* GIVEN TASK
Could you rewrite all of the entries below, substituting "Where should I click to complete" for "At what coordinates should I click to accomplish" and leaving everything else unchanged?

# START OF MATERIAL PROVIDED

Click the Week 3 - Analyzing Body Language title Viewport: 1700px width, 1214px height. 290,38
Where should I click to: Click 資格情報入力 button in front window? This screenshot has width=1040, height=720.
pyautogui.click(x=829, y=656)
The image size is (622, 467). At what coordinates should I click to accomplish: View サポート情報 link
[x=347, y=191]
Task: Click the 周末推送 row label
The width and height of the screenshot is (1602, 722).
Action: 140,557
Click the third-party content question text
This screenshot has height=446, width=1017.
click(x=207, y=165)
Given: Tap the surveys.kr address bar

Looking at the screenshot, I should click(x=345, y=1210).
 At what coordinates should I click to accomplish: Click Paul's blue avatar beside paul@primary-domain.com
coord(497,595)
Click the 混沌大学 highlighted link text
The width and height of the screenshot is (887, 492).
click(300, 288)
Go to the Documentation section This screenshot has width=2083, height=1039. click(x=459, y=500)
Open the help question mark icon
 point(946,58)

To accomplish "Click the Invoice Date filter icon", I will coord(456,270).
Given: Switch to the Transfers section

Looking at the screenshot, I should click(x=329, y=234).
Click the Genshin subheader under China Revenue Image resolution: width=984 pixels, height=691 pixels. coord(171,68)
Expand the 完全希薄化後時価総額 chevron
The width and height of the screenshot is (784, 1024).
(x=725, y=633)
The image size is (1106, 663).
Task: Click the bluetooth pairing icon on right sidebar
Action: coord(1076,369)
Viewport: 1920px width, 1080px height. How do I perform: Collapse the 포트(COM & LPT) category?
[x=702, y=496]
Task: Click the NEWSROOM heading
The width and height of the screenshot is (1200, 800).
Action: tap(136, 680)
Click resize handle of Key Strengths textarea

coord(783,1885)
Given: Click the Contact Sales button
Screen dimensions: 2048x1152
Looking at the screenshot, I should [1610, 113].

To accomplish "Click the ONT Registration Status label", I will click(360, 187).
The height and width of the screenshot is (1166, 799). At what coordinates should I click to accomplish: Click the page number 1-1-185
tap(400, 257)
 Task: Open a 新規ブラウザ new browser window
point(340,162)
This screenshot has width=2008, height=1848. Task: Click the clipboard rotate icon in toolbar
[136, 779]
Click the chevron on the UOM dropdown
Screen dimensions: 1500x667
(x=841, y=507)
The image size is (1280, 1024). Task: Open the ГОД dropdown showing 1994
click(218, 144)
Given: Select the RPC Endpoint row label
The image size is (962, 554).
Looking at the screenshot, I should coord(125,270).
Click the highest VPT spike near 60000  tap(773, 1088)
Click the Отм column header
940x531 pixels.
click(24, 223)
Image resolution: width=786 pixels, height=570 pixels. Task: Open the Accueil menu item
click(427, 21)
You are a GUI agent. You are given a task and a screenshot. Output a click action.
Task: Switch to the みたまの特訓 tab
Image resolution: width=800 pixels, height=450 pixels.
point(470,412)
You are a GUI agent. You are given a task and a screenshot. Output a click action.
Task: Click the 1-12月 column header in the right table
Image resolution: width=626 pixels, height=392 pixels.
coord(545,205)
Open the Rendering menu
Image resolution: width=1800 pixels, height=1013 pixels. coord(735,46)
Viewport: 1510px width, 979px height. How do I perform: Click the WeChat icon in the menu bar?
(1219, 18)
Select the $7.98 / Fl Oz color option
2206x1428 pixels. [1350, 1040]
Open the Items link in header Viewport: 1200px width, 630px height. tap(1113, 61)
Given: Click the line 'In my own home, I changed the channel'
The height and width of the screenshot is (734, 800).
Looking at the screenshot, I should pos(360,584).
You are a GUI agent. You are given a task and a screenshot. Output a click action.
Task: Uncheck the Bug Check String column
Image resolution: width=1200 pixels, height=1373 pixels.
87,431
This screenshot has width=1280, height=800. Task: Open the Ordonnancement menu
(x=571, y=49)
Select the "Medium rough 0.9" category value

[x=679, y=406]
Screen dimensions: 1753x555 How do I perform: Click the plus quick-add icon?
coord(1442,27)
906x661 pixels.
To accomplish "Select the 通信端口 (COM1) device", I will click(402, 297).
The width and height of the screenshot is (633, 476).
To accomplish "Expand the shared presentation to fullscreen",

# END OF MATERIAL PROVIDED

* SOLUTION FOR THIS PROBLEM
Click the Week 3 - Analyzing Body Language title Viewport: 1700px width, 1214px height. 290,38
Where should I click to: Click 資格情報入力 button in front window? This screenshot has width=1040, height=720.
pyautogui.click(x=829, y=656)
The image size is (622, 467). Where should I click to complete: View サポート情報 link
[x=347, y=191]
Task: Click the 周末推送 row label
The width and height of the screenshot is (1602, 722).
Action: 140,557
Click the third-party content question text
This screenshot has height=446, width=1017.
click(x=207, y=165)
Given: Tap the surveys.kr address bar

Looking at the screenshot, I should click(x=345, y=1210).
 Where should I click to complete: Click Paul's blue avatar beside paul@primary-domain.com
coord(497,595)
Click the 混沌大学 highlighted link text
The width and height of the screenshot is (887, 492).
click(300, 288)
Go to the Documentation section This screenshot has width=2083, height=1039. click(x=459, y=500)
Open the help question mark icon
 point(946,58)

To accomplish "Click the Invoice Date filter icon", I will coord(456,270).
Given: Switch to the Transfers section

Looking at the screenshot, I should click(x=329, y=234).
Click the Genshin subheader under China Revenue Image resolution: width=984 pixels, height=691 pixels. coord(171,68)
Expand the 完全希薄化後時価総額 chevron
The width and height of the screenshot is (784, 1024).
(x=725, y=633)
The image size is (1106, 663).
Task: Click the bluetooth pairing icon on right sidebar
Action: coord(1076,369)
Viewport: 1920px width, 1080px height. How do I perform: Collapse the 포트(COM & LPT) category?
[x=702, y=496]
Task: Click the NEWSROOM heading
The width and height of the screenshot is (1200, 800).
Action: tap(136, 680)
Click resize handle of Key Strengths textarea

coord(783,1885)
Given: Click the Contact Sales button
Screen dimensions: 2048x1152
Looking at the screenshot, I should [1610, 113].

To accomplish "Click the ONT Registration Status label", I will click(360, 187).
The height and width of the screenshot is (1166, 799). Where should I click to complete: Click the page number 1-1-185
tap(400, 257)
 Task: Open a 新規ブラウザ new browser window
point(340,162)
This screenshot has width=2008, height=1848. Task: Click the clipboard rotate icon in toolbar
[136, 779]
Click the chevron on the UOM dropdown
Screen dimensions: 1500x667
(x=841, y=507)
The image size is (1280, 1024). Task: Open the ГОД dropdown showing 1994
click(218, 144)
Given: Select the RPC Endpoint row label
The image size is (962, 554).
Looking at the screenshot, I should coord(125,270).
Click the highest VPT spike near 60000  tap(773, 1088)
Click the Отм column header
940x531 pixels.
click(24, 223)
Image resolution: width=786 pixels, height=570 pixels. Task: Open the Accueil menu item
click(427, 21)
You are a GUI agent. You are given a task and a screenshot. Output a click action.
Task: Switch to the みたまの特訓 tab
Image resolution: width=800 pixels, height=450 pixels.
point(470,412)
You are a GUI agent. You are given a task and a screenshot. Output a click action.
Task: Click the 1-12月 column header in the right table
Image resolution: width=626 pixels, height=392 pixels.
coord(545,205)
Open the Rendering menu
Image resolution: width=1800 pixels, height=1013 pixels. coord(735,46)
Viewport: 1510px width, 979px height. How do I perform: Click the WeChat icon in the menu bar?
(1219, 18)
Select the $7.98 / Fl Oz color option
2206x1428 pixels. [1350, 1040]
Open the Items link in header Viewport: 1200px width, 630px height. tap(1113, 61)
Given: Click the line 'In my own home, I changed the channel'
The height and width of the screenshot is (734, 800).
Looking at the screenshot, I should pos(360,584).
You are a GUI agent. You are given a task and a screenshot. Output a click action.
Task: Uncheck the Bug Check String column
Image resolution: width=1200 pixels, height=1373 pixels.
87,431
This screenshot has width=1280, height=800. Task: Open the Ordonnancement menu
(x=571, y=49)
Select the "Medium rough 0.9" category value

[x=679, y=406]
Screen dimensions: 1753x555 How do I perform: Click the plus quick-add icon?
coord(1442,27)
906x661 pixels.
To accomplish "Select the 通信端口 (COM1) device", I will click(402, 297).
The width and height of the screenshot is (633, 476).
To accomplish "Expand the shared presentation to fullscreen",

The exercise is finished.